Jackie was also as was the mindset back then, subservient to her husband. She didn't get in his business nor did she have much to say about his dalliances. She decorated the WH, did all of the girly stuff which she thought was the right thing to do but it wasn't the kind of thing she had chosen as a career. She placed her needs on the back burner.
Michelle puts her family in a high place but she includes herself in that scenario. She's happy and they're also happy, intelligent and loving. Her husband adores her. It shows.

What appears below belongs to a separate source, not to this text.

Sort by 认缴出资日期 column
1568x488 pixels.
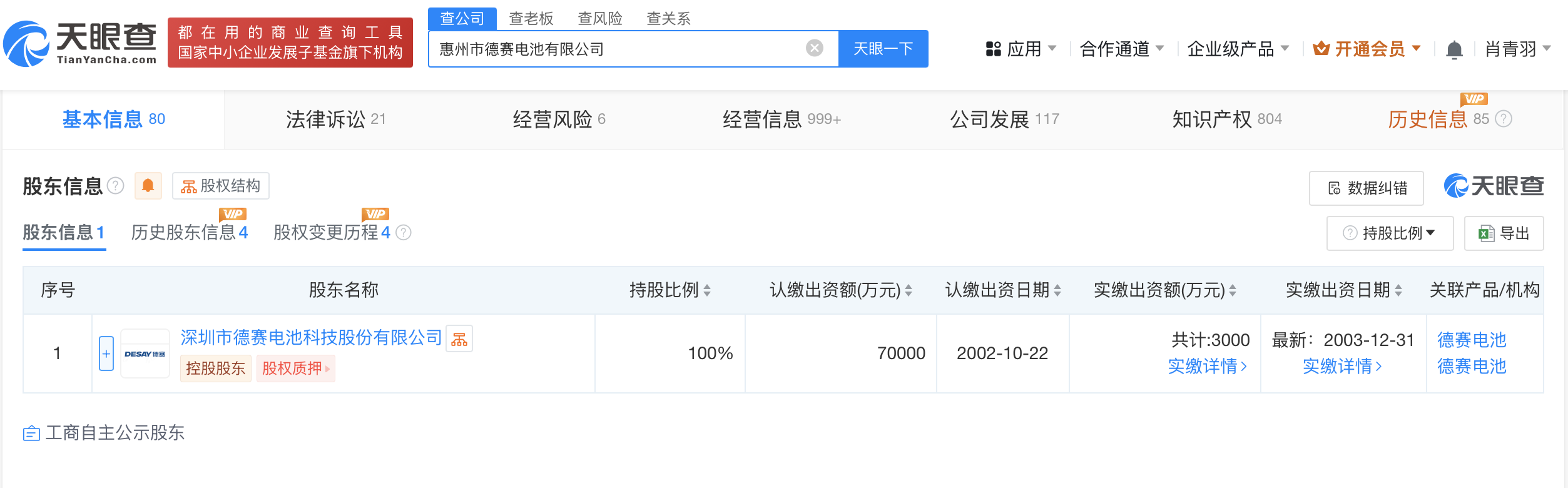1057,290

I agree --somewhat. Jackie was more complex. She had a career --photojournalist, prior to marrying JFK. An aristocrat, intelligent, well educated. JFK had already established a reputation as a womanizer, like his father. He is said to have laid the cards on the table prior to becoming engaged.
Then went on to have her own career in publishing. Not exactly 'subservient'--jmo.

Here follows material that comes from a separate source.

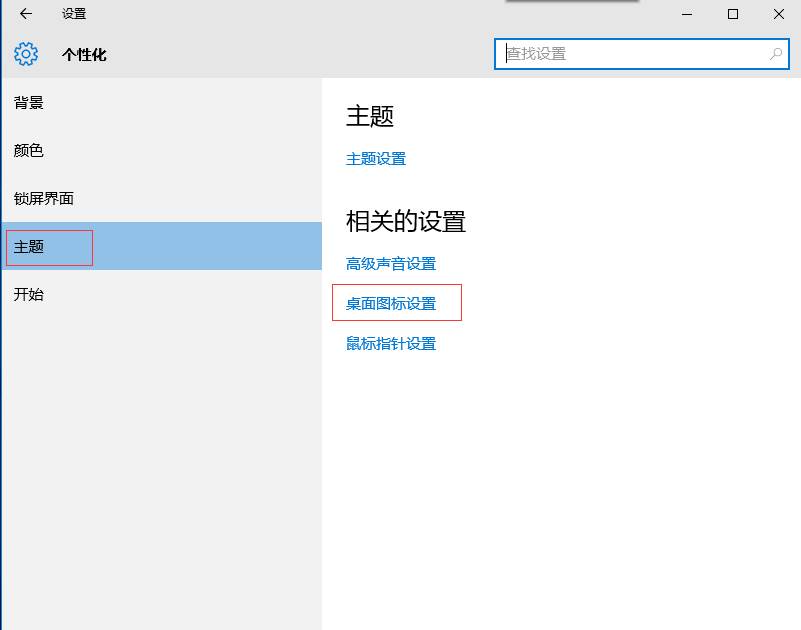Open 高级声音设置

pos(390,263)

They were never 'average Americans'.
a quote--about Camelot.
'Do you know what I think of history? ... For a while I thought history was something that bitter old men wrote. But Jack loved history so... No one'll ever know everything about Jack. But ... history made Jack what he was ... this lonely, little sick boy ... scarlet fever ... this little boy sick so much of the time, reading in bed, reading history ... reading the Knights of the Round Table ... and he just liked that last song.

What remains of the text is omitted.